Task requirements:
According to the article on IR35 rules in 2022, from what date must all public sector organisations use the off-payroll working rules?

Text provided:
·····
IR35 Rules in 2022

Dave Jangid | Debitam By Dave Jangid |
IR35-Rules-in-2022

If you're a contractor in the UK, you'll be well aware of IR35 and the off-payroll working rules.

With the Covid pandemic and the rising cost of living, the rules have changed quite a bit in recent years.

In this article, we'll look at the latest updates to the IR35 rules and what it means for contractors in the UK.

What is IR35?

As of April 6th, 2021, the government has decided that all public sector organisations must use the off-payroll working rules.

This means that if you're a worker working for a contractor through an intermediary being a partnership, personal service company etc., for a public sector organisation, you'll need to be assessed for IR35.

Am I inside IR35 – Exemptions & Changes for Small Businesses

The good news is that the government has also introduced several exemptions for small businesses.

If you're a worker working for a small business with less than 50 employees, you'll be exempt from the off-payroll working rules.

This is great news for contractors in the UK and will help to keep the contracting industry alive and well.

If you're a contractor working in the private sector, the off-payroll working rules will not apply to you, provided the turnover is less than £10.2 million.
·····
Provided material:

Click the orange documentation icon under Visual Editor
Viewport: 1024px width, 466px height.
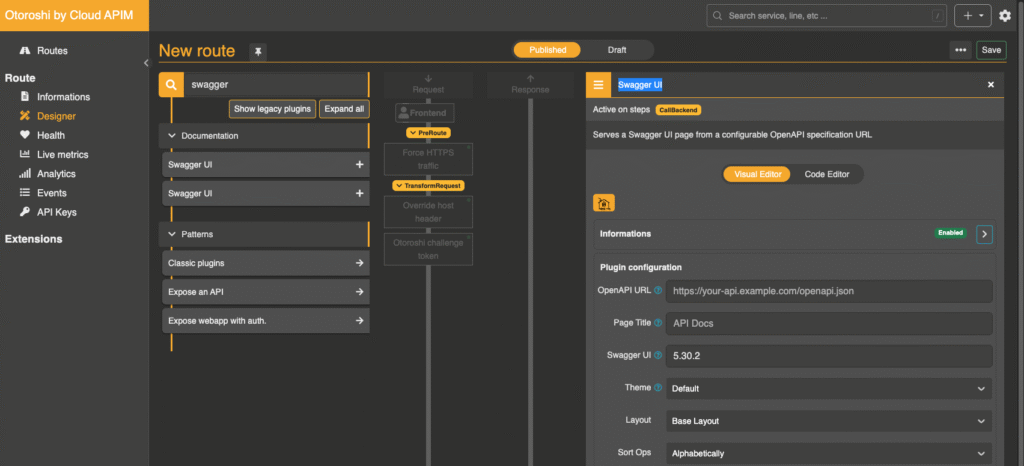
·····
Response for this exercise:
April 6th, 2021